Я не ожидала такой резкой отповеди, если честно. Прошка говорил совсем не как ребенок, а как взрослый и весьма опытный мужик. Впрочем… Я все время забывала, что это он в двадцать первом веке ребенок, а в начале шестнадцатого века Прохор Иванович считался взрослым. А еще, на минуточку, был племянником новгородского посадника, то бишь по-европейски практически принцем, пусть даже и бастардом.

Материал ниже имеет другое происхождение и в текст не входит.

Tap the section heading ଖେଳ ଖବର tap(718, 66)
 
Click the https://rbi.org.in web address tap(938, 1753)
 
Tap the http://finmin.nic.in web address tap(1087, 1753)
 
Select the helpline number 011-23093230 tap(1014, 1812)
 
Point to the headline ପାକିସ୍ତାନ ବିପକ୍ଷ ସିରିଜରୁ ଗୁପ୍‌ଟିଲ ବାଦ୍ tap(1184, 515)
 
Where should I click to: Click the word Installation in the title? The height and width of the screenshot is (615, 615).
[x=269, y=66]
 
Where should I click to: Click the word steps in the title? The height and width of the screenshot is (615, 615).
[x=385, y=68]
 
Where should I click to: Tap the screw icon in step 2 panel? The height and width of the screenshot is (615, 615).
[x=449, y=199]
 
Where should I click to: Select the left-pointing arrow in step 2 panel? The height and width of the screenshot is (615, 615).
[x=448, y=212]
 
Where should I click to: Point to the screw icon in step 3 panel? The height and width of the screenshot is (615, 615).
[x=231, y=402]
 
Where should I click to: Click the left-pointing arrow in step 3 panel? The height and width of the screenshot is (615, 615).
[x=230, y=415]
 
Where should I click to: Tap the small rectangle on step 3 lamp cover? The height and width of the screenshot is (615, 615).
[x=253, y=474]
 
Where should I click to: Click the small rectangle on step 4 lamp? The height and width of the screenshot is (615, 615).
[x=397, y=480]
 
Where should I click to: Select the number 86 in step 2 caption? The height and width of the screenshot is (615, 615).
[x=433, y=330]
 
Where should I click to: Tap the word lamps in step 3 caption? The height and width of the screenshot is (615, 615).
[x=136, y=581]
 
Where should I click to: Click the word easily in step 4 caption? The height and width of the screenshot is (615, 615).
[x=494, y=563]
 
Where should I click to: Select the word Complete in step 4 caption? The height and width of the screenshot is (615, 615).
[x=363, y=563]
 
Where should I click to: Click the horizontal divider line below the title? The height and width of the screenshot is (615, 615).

Вильгельм Завоеватель, к слову, тоже незаконнорожденный был.
– Ну, не потащит же Кеннет меня в кусты. Диху не позволит. И не похож он…
– Дура! Сейчас не потащит, потому приболтает. Ты пойми, ландскнехты все одинаковы – только резать, грабить, жрать, пить и насильничать горазды, – строго заявил Прохор. – Эх, мне бы аркебузу на всякий случай.

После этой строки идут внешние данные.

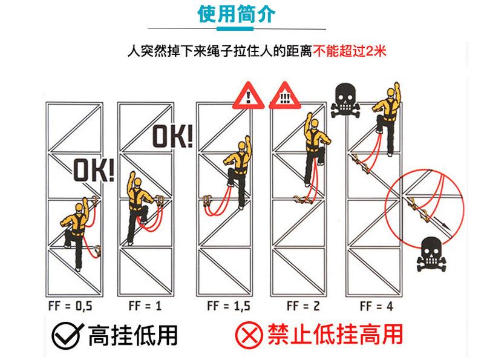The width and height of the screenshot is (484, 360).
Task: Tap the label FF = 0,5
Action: [x=70, y=306]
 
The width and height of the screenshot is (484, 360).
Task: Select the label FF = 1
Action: [x=143, y=306]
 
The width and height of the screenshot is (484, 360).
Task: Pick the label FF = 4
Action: [x=376, y=306]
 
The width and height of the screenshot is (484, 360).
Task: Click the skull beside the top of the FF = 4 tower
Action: [x=347, y=100]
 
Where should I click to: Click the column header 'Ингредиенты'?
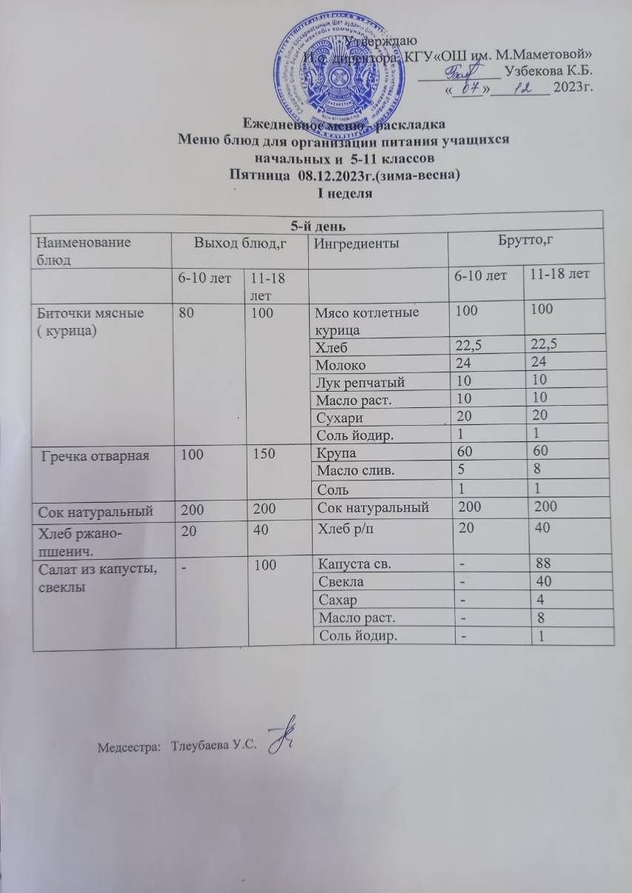(349, 243)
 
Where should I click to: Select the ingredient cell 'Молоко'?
(341, 365)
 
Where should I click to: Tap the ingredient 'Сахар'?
(336, 600)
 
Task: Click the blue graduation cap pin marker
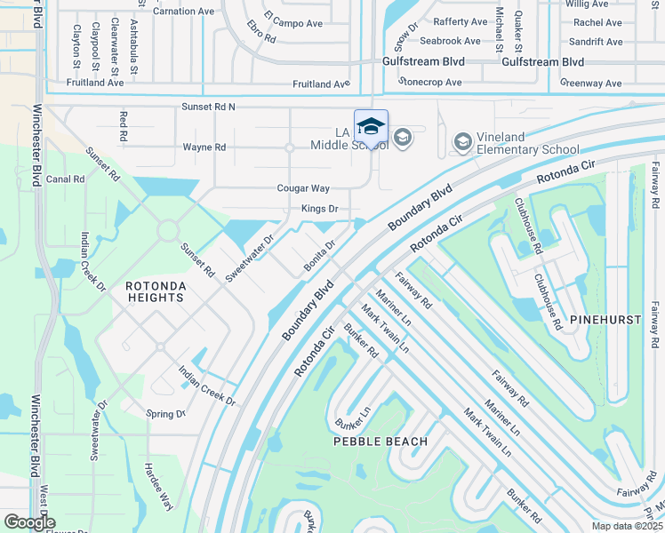coord(371,126)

Я оглянулась, посмотрела на шотландца. Ничего такого страшного в нем не было. Напротив, он мне показался очень любезным для дикого горца.
– Прош, давай не будем на человека напраслину возводить. Сида его считает тоже потомком Этне, значит, мне он далекий родственник. А шот… скотты родню уважают. Они живут кланами.
– Да знаю я, как они живут, – отмахнулся мальчишка и тоже покосился на Кеннета. – Небось неграмотный, к тому же латинской веры. Дикарь дикарем.
– Так давай с ним познакомимся поближе. Вдруг он окажется хорошим человеком? Потом еще извиняться будешь, что наговорил гадостей. Если ты такой грамотный, мог бы и поаккуратнее разговаривать с человеком, у которого меч еще от крови теплый.
Мне надоело изображать миротворицу. Рядом появился взрослый мужчина, при этом не сид, а обычный человек, да к тому же родственник. И я была очень рада этому факту, да.
Диху
Диху его дальний потомок
Неудивительно, что Кайлих не разглядела его эмбарр. Странно, что он сам Кеннета пропустил. Хотя горная Альба всегда оставалась землей Неблагого двора, землей Кайлих и ее родичей, тогда как Эрин, Эйре, Ирландия – вотчина двора Благого.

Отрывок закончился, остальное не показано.